Beyoncé could get some friends


The country’s top legal commentator has given his predictions about future candidates for the Supreme Court bench, including only two women and no ethnic minority judges.

The next three years will see half of the Supreme Court justices retire — including top dog Lord Neuberger — and these stars need replacing.

Speculation about who these replacements will be really took flight today. Honorary QC and top legal commentator Joshua Rozenberg — who has recently begun writing a series for the Legal Cheek Journal — has made his predictions for the top job. Having written extensively about the judiciary over the course of his career, Rozenberg is more than well positioned to make this forecast and, if he’s right, law student favourite Lady Hale may well be about to get some more female friends on the prestigious bench.

Rozenberg has flagged up two leading ladies in his article, published this morning — Lady Justice Sharp and Lady Justice Hallett. It seems Rozenberg thinks both women would be up to the task of joining Hale — the Beyoncé of the Supreme Court — on the bench, but it’s Sharp he’s really punting for. Describing her as the “judge to watch”, he notes that the 60 year-old has whizzed her way to the position of vice-president of the Queen’s Bench Division, having only been appointed to the Court of Appeal less than three years ago.

He’s less sure about Hallett. Speaking about her chances of nabbing a Supreme Court justice appointment, Rozenberg notes that the Court of Appeal judge — often photographed wearing her staple blue eyeliner — “would be up for it”. However, she might be a bit too old. Most of the contenders named are in their early 60s, with Lord Justice Sales coming up trumps as the youngest mentioned. A spring chicken at 54 years old, Sales is closely followed by Lord Justice Ryder — the second youngest at “only” 58.

The problem for 66 year-old Hallett is that Supreme Court justices must retire from the bench aged 70, which doesn’t give her long to leave her mark. Rozenberg explained:

She would have to retire after little more than two years in post… . But leadership posts in the judiciary are generally held by people who can serve for four or five years. Two years is too short.

Other contenders named by the legal journalist include openly gay judges Sir Terence Etherton and Lord Justice Fulford. There is no mention of any ethnic minority judges, and no more women.

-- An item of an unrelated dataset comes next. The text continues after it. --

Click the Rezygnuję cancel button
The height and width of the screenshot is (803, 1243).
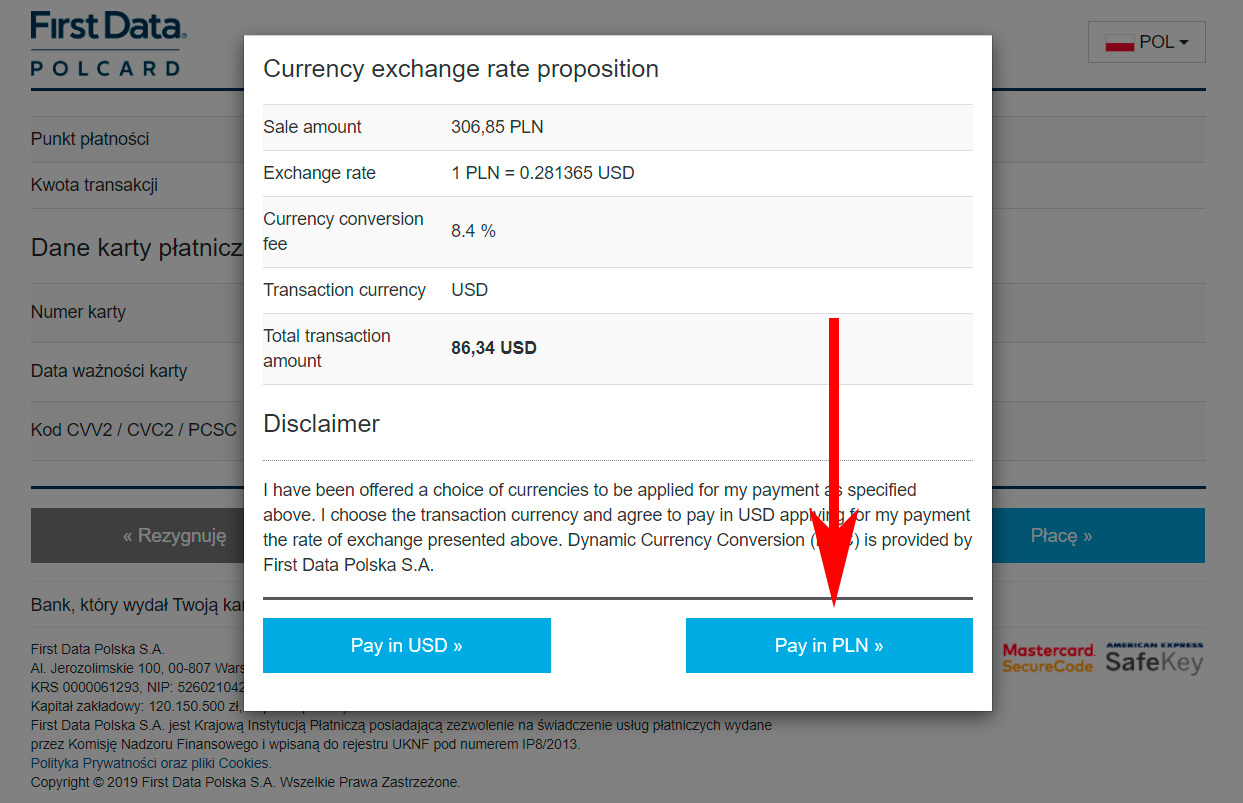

Having only identified two female contenders in his article — one of which he then partially discounted — Rozenberg seems to predict that a male dominated bench is here to stay. The indefensible gender imbalance on the bench has long proved a heavy point of contention, and one that Hale herself has been very vocal about. Addressing the crowd at a recent event hosted by The Times, she said:

There is a special place in hell reserved for the first woman that achieves a certain status and then doesn’t help to lay the groundwork for the second, third, fourth, fifth and so on to follow after her. I really need to see another woman on the Supreme Court.

The reaction from some top women lawyers to Rozenberg’s predictions has been mixed, with leading barrister Dinah Rose QC describing the lack of women in the top court as “embarrassing”.